The plaintiffs and the father and child are negroes, so no racial question is involved. The foster mother and father of the baby, who is now about twenty-two months old, are of good character, and no personal objection is urged. They can give the child in its tender years a comfortable and stable home, and are able suitably and properly to support, rear, and educate the child. The physical, moral, and mental advantages to the child from an adoption by the plaintiffs incline the scales greatly against the father, who, although according to the views of some witnesses, is said to be able properly to bring up his child, is shown by this record to live in two rooms, on the second story of a house in Baltimore City, with his four young children; to be absent from his living quarters because of his work as a laborer, and, since January, 1931, to rely upon the voluntary services of a sister-in-law for the care of his family during his absence.

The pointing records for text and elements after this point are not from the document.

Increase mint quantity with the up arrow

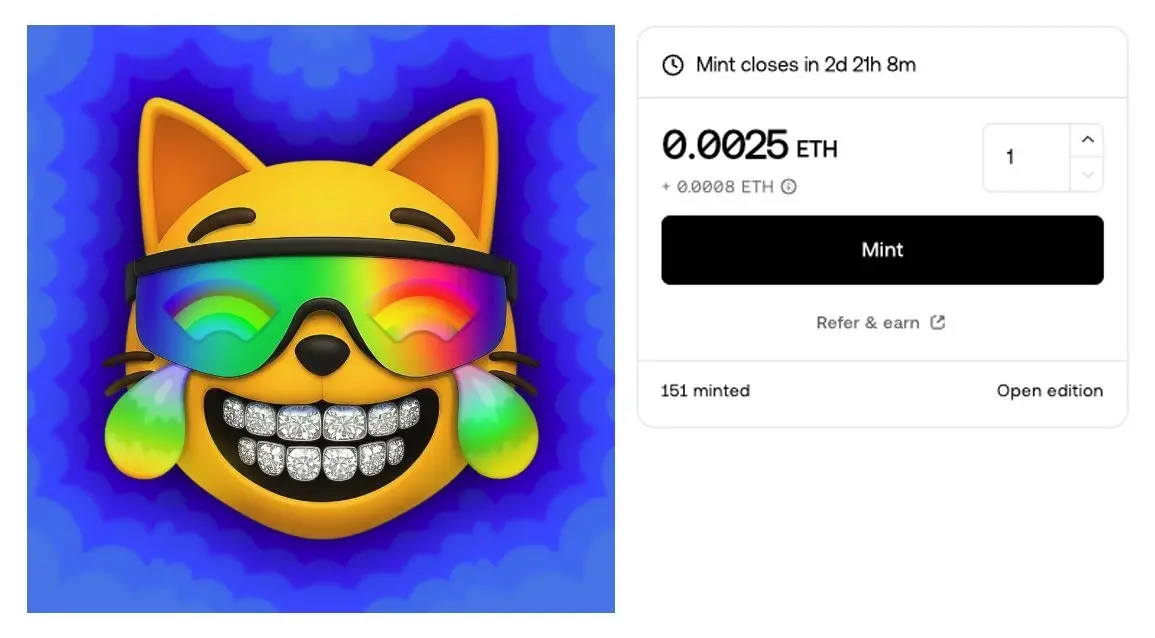[1087, 140]
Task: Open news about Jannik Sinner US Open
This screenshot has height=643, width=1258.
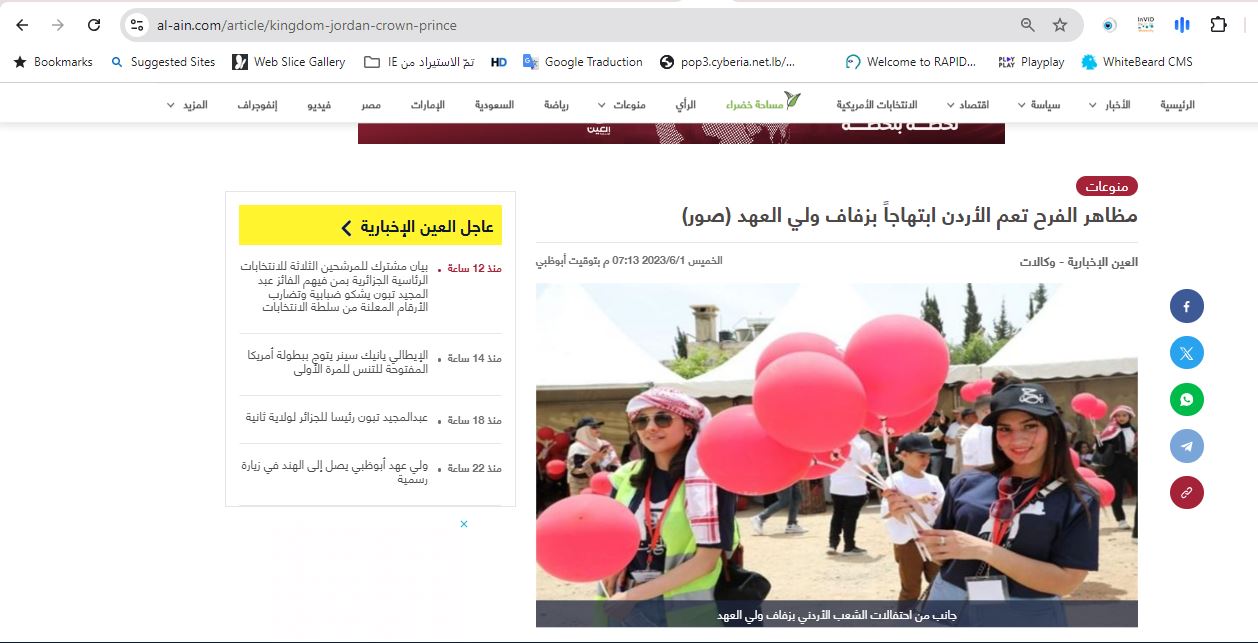Action: [337, 362]
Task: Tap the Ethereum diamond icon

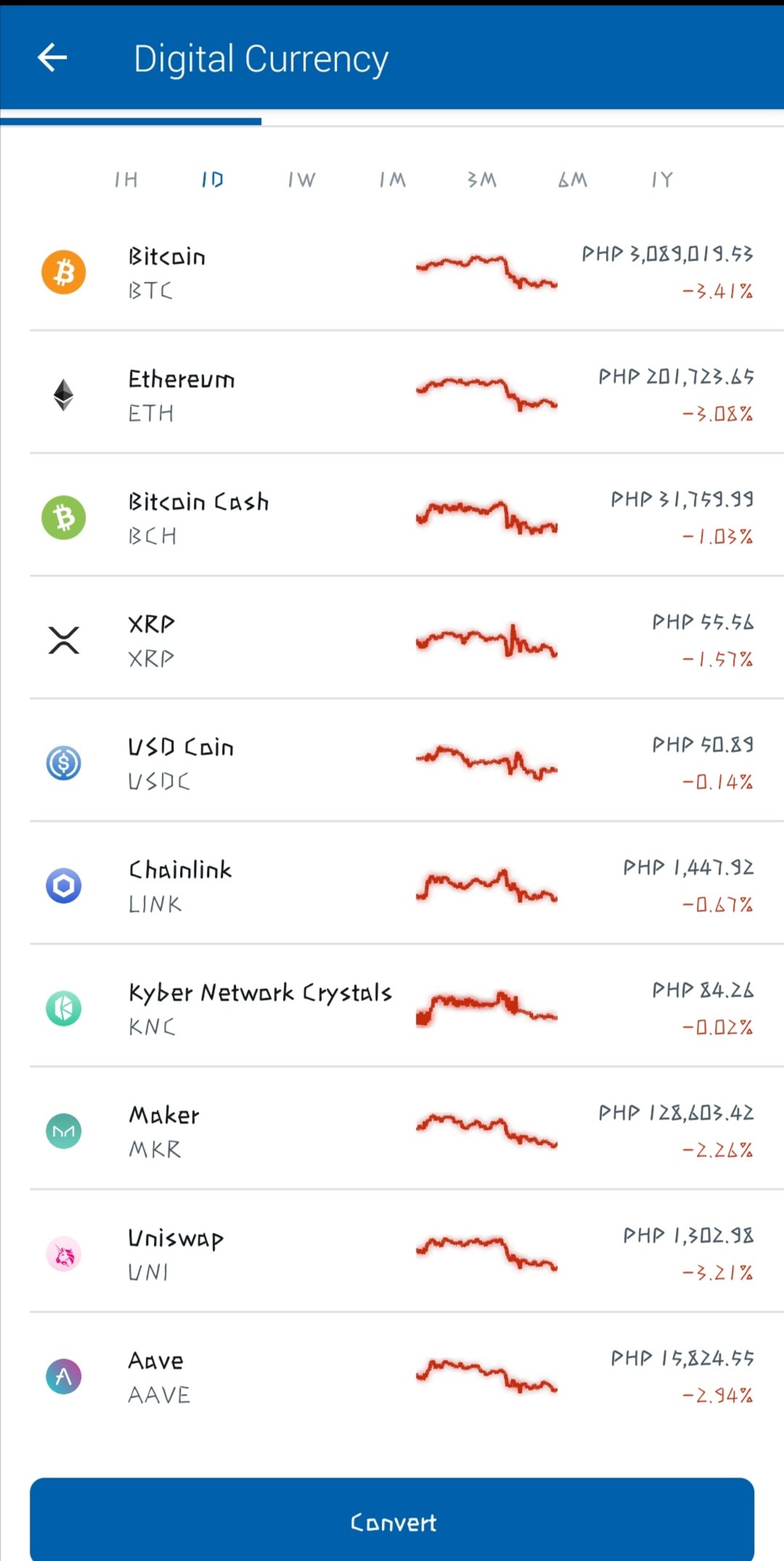Action: coord(64,395)
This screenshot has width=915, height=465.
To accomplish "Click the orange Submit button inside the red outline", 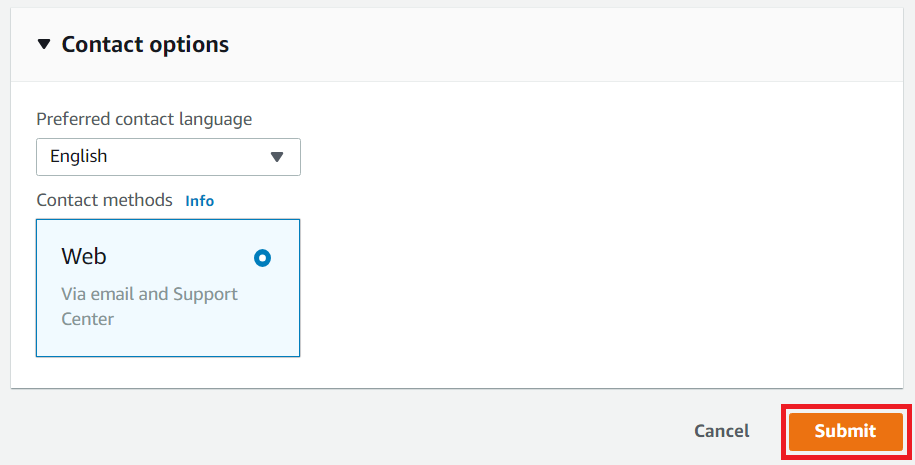I will (x=846, y=431).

Furthermore, he is unable to support his present family, and, for some time, has been the object of public charity. Under these circumstances, the court is convinced that the best interests and welfare of the child will be promoted by his adoption by the plaintiffs. The decree, however, did not declare the infant the adopted child of the plaintiffs, as authorized by sections 74-79 of article 16 of the Code. Apparently proceeding under section 80 of article 16 of the Code, the chancellor formally reserved in the decree the question of adoption, and adjudged "the plaintiffs be awarded the permanent care and custody of the infant child, Baby Alston, from this date." In this there was error, because the decree should have been one of adoption. Moreover, the court had no power to award permanent custody or guardianship, as the statute contemplates a continuing, supervisory jurisdiction, and prescribes that the court may "from time to time thereafter annul, vary or modify its decree or order in relating (relation) to such child or children." Section 80 of Article 16. It follows that the cause will be remanded for the passage of a decree in conformity with the views here expressed.
Decree reversed, with costs to appellant, and cause remanded for the passage of a decree in conformity with this opinion.